Wellbeing and social benefits

There is a similar picture emerging from the more complex data on social and emotional development, and from our analyses of linguistic complexity.

We used the Strengths and Difficulties Questionnaire completed by teachers (about their pupils) and children. This standard measure is scored online to give a number of domains of social and emotional competence. The most interesting data was from the teachers whose questionnaires gave an overall score and a score for Hyperactivity. Again we compared Wilderness Schooling children with those who stayed in school to get a sense of the impact that could be attributed to Wilderness Schooling.

For the Wilderness Schooling group, teachers report overall social/emotional problems falling over the period of intervention, with

  • social/emotional problems scores of 6.80 falling to 4.78, and
  • hyperactivity scores of 3.29 falling to 1.86.

When we compare this with children continuing to work in school, we see teachers reporting no change in their overall problem behaviours: time 1 scores are 6.38 and time 2 are 6.34. Most interestingly, teachers report hyperactivity rising slightly: time 1 scores are 2.67 and time 2 are 2.84.

Developing fluency in English is such a priority for us (amongst all the other priorities) especially for children who are either ignored or not expected to have an opinion. There are communities where cultural expectations don’t help us in achieving for certain. Wilderness Schooling makes such intuitive sense, there is a secret ingredient I think. Whatever it is, it is most striking. They come back talking. You can do most things if they are talking to each other. Westgate Hill Primary School, Newcastle

CPD for teachers

We also made a difference to the school-staff who accompanied the children and to the curriculum planning of the school departments from which they came. The intervention was aimed at broadening the scope of their curriculum delivery and enlivening the classroom experience for pupils.

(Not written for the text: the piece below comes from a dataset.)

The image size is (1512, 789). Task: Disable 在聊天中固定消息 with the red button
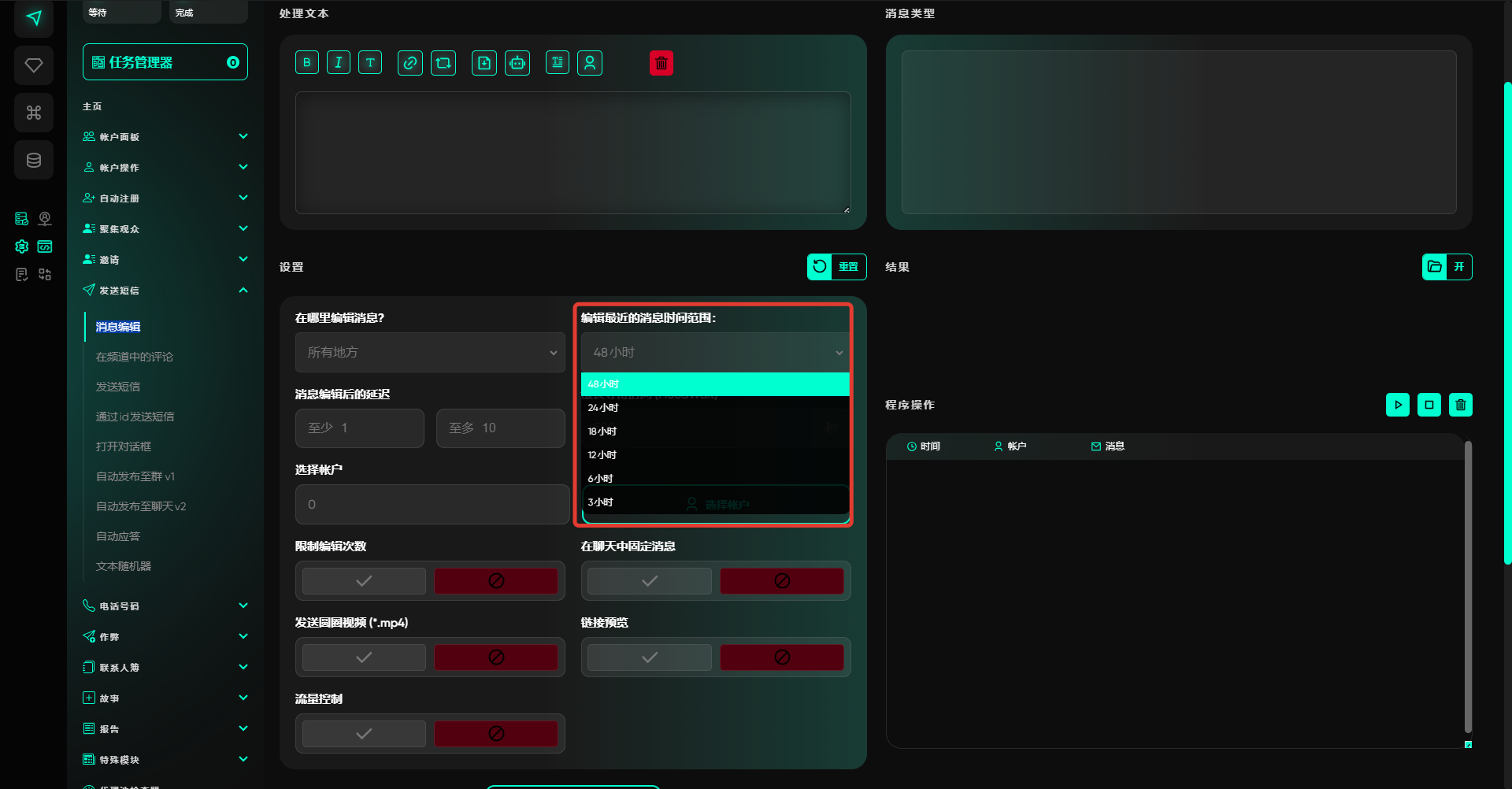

This is a leafy little town, and you might assume that our children do not struggle in the way others might, but that is far from the truth. We have the full range, and Wilderness School is a great fit with our aim for inclusive delivery. I was expecting it to be good for the children, and it was. I did not really think about the effect on colleagues. Refreshed teaching, new eyes on the curriculum, linking subjects in surprising and creative ways. Of course I knew they had it in them… but well done! Richard Coates Middle School, Ponteland, Northumberland

We recognise the importance of more robust assessment measures for this aspect of the intervention, which we will address in future work.